Leetcode – Word Break (Java)

Given a string s and a dictionary of words dict, determine if s can be segmented into a space-separated sequence of one or more dictionary words.

For example, given
s = "leetcode",
dict = ["leet", "code"].

Return true because "leetcode" can be segmented as "leet code".

1. Naive Approach

This problem can be solve by using a naive approach, which is trivial. A discussion can always start from that though.

public class Solution {
    public boolean wordBreak(String s, Set<String> dict) {
             return wordBreakHelper(s, dict, 0);
    }
 
    public boolean wordBreakHelper(String s, Set<String> dict, int start){
        if(start == s.length()) 
            return true;
 
        for(String a: dict){
            int len = a.length();
            int end = start+len;
 
            //end index should be <= string length
            if(end > s.length()) 
                continue;
 
            if(s.substring(start, start+len).equals(a))
                if(wordBreakHelper(s, dict, start+len))
                    return true;
        }
 
        return false;
    }
}

Time is O(n^2) and exceeds the time limit.

2. Dynamic Programming

The key to solve this problem by using dynamic programming approach:

  • Define an array t[] such that t[i]==true => 0-(i-1) can be segmented using dictionary
  • Initial state t[0] == true
public class Solution {
    public boolean wordBreak(String s, Set<String> dict) {
        boolean[] t = new boolean[s.length()+1];
        t[0] = true; //set first to be true, why?
        //Because we need initial state
 
        for(int i=0; i<s.length(); i++){
            //should continue from match position
            if(!t[i]) 
                continue;
 
            for(String a: dict){
                int len = a.length();
                int end = i + len;
                if(end > s.length())
                    continue;
 
                if(t[end]) continue;
 
                if(s.substring(i, end).equals(a)){
                    t[end] = true;
                }
            }
        }
 
        return t[s.length()];
    }
}

Time: O(string length * dict size).

3. Java Solution 3 - Simple and Efficient

In Solution 2, if the size of the dictionary is very large, the time is bad. Instead we can solve the problem in O(n^2) time (n is the length of the string).
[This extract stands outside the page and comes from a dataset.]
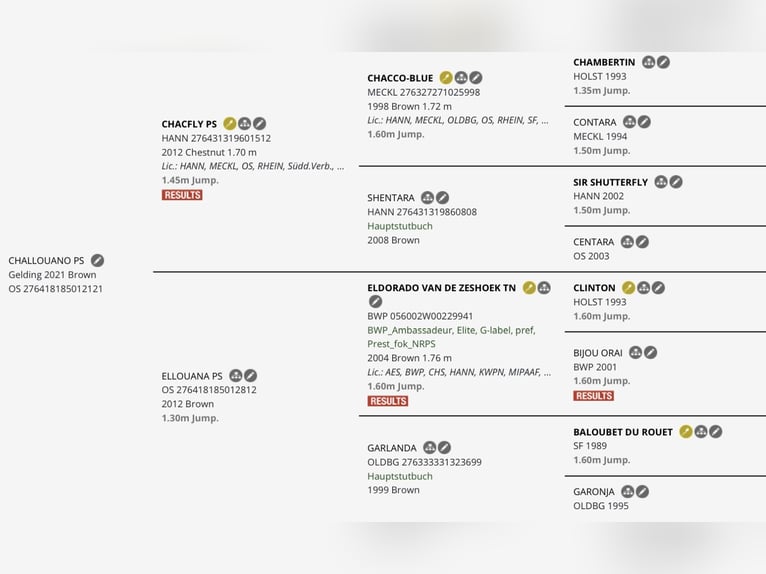Click the grey pencil icon next to Garonja

(x=643, y=492)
public boolean wordBreak(String s, Set<String> wordDict) {
    int[] pos = new int[s.length()+1];
 
    Arrays.fill(pos, -1);
 
    pos[0]=0;
 
    for(int i=0; i<s.length(); i++){
        if(pos[i]!=-1){
            for(int j=i+1; j<=s.length(); j++){
                String sub = s.substring(i, j);
                if(wordDict.contains(sub)){
                    pos[j]=i;
                }
            } 
        }
    }
 
    return pos[s.length()]!=-1;
}

4. The More Interesting Problem

The dynamic solution can tell us whether the string can be broken to words, but can not tell us what words the string is broken to. So how to get those words?

Check out Word Break II.

Category >> Algorithms  
If you want someone to read your code, please put the code inside <pre><code> and </code></pre> tags. For example:
<pre><code> 
String foo = "bar";
</code></pre>
  • KARTHIKEYAN DEVENDRAN


    public boolean wordBreak(String s,Set dict){
    HashMap map = new HashMap();
    return wordBreak(s, dict,map);
    }

    public boolean wordBreak(String s,Set dict,HashMap map){

    if(map.containsKey(s)){
    return map.get(s);
    }

    for (int i = 0; i <= s.length(); i++) {
    String prefix = s.substring(0,i);
    if(dict.contains(prefix)){
    if(i == s.length()){
    return true;
    }
    if(wordBreak(s.substring(i),dict,map)){
    map.put(s.substring(i), true);
    return true;
    }
    }
    }
    map.put(s, false);
    return false;
    }

  • Jangku

    This implementation looks neat. But the complexity is exponential so I would choose polynomial implementation for my case.

  • Rahul Shukla

    http://www.ideserve.co.in/learn/word-break-problem
    Here is a detailed explanation of the algorithm.

  • Stephen Boesch

    Yes, i had commented that a Trie were a better solution – before seeing you have already posted it.

  • Stephen Boesch

    A Trie is a better solution than DP for this problem.

  • Abhay

    The dynamic solution fails for the case
    s = “aaaab”
    dict = [“a”, “aa”, “ac”]

    It returns true but should return false.

  • Puneet

    how about this?

    import java.util.*;

    public class WordBreak {
    static Set dictionary = new HashSet();
    public static void main (String[] args) {
    initializeDictionary();
    System.out.println(wordBreak(“leetcodesamsung”));
    }

    private static Boolean wordBreak(String s) {
    Boolean[] memo = new Boolean[s.length()];
    Arrays.fill(memo, Boolean.FALSE);
    int startIndex = 0;
    for (int i = 0; i < s.length(); i++) {
    int endIndex = i+1;
    if (!memo[i] && dictionary.contains(s.substring(startIndex,endIndex)))
    {
    memo[i] = true;
    startIndex = endIndex;
    }
    }

    return memo[s.length() – 1];
    }

    private static void initializeDictionary() {
    dictionary.add("le");
    dictionary.add("et");
    dictionary.add("code");
    dictionary.add("samsun");
    dictionary.add("g");
    }
    }

  • Pan

    Yes, the wordBreak(s.substring(i), dict) should put in the if condition. However, my solution cannot pass the latched online judge.

  • burdz

    I think instead of returning wordBreak(s.substring(i), dict) you need to have that in the if statement with dict.contains(sstr). Otherwise your function returns to early in some cases

    if (dict.contains(sstr) && wordBreak(s.substring(i), dict)) return true;

  • ryanlr

    Your solution does not pass leetcode online judge.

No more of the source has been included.